══ Entries shown ══

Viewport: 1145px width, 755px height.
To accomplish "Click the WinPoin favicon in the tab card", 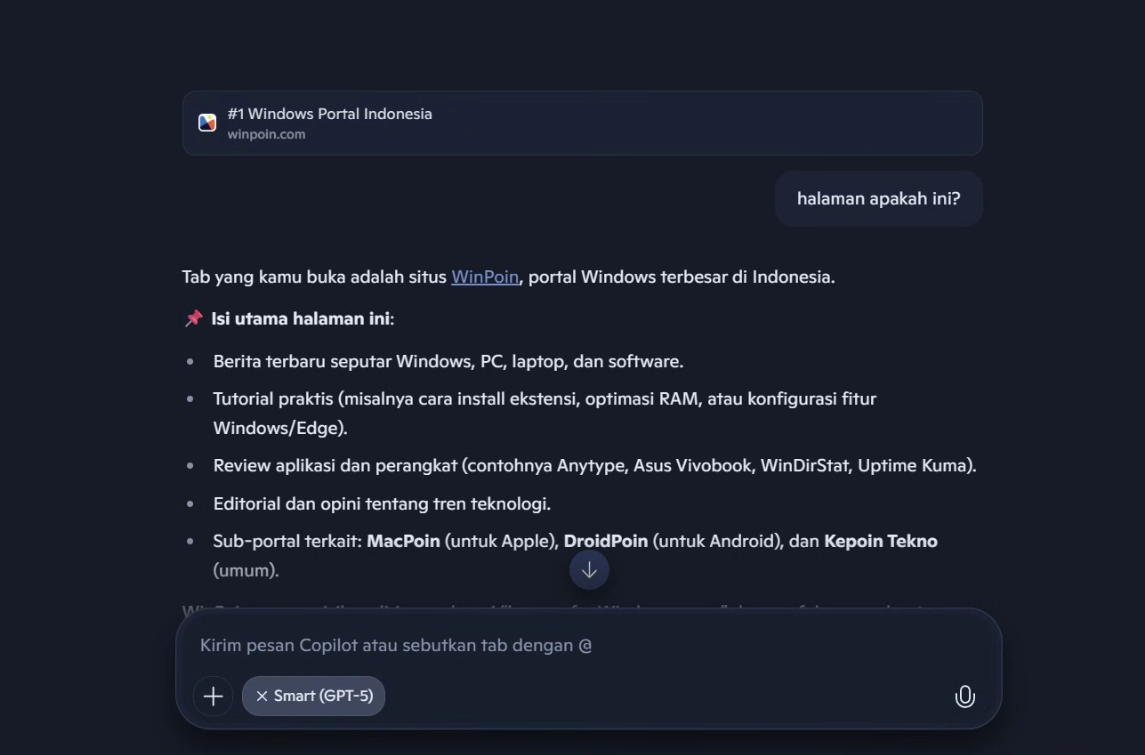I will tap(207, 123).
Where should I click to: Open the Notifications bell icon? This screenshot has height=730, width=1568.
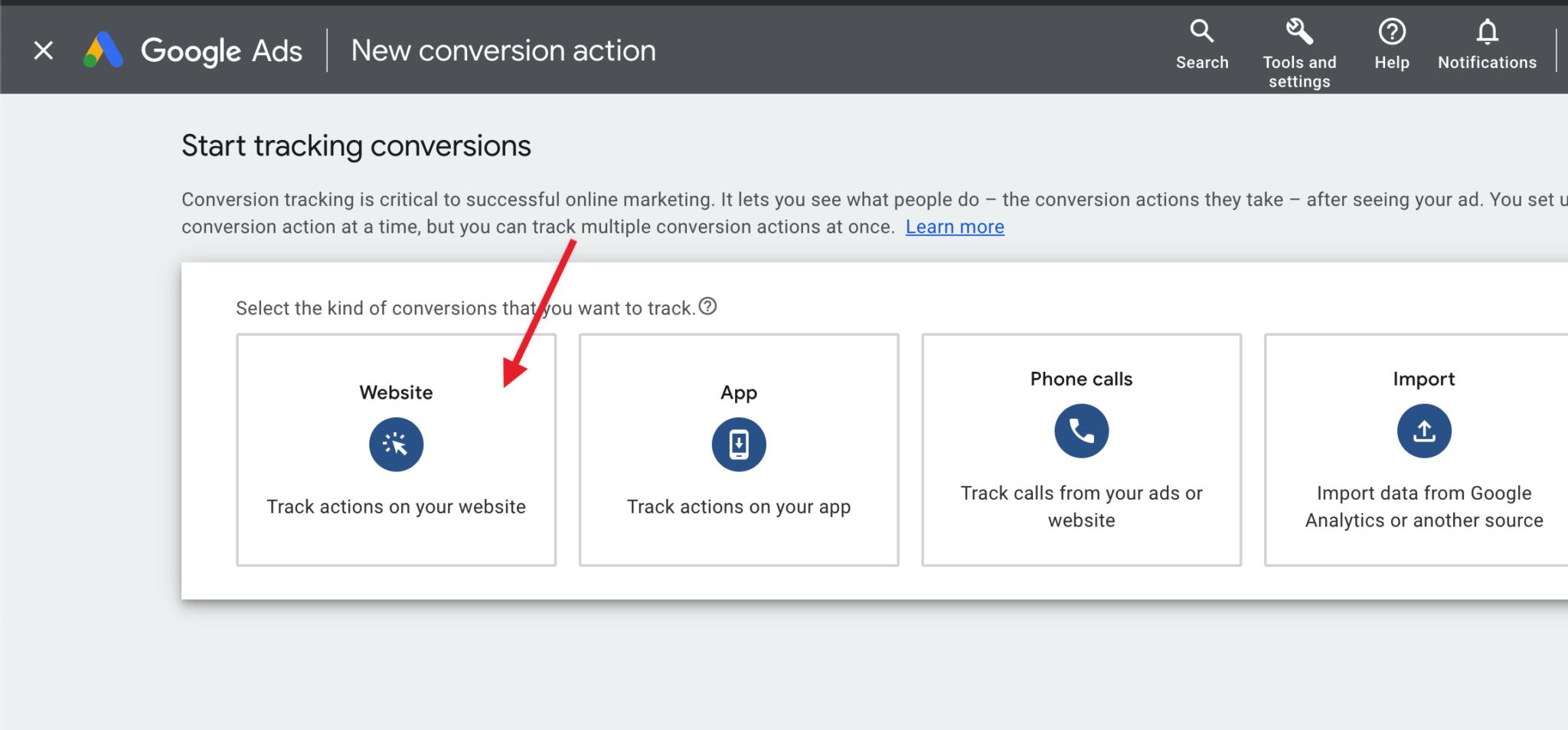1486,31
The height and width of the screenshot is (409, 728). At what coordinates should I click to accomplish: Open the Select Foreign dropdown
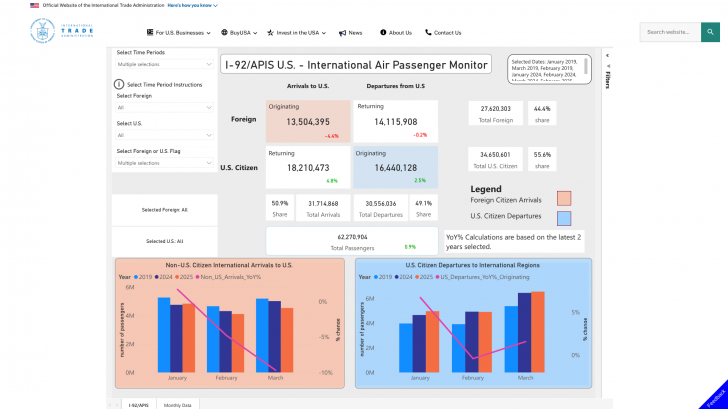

═══

(Directive): Rewrite the records starting at the line that contains "Where should I" and ending at the end of the records, requests included, with the pictures left out. Scale every coordinate in the answers by 0.45, rounding each to the nearest whole number with halves rounded up.

(Response below):
Where should I click to: Open the Notifications bell icon? This screenshot has height=730, width=1568.
669,14
The height and width of the screenshot is (409, 728). At what coordinates should I click to accomplish: Open the Select Foreign dropdown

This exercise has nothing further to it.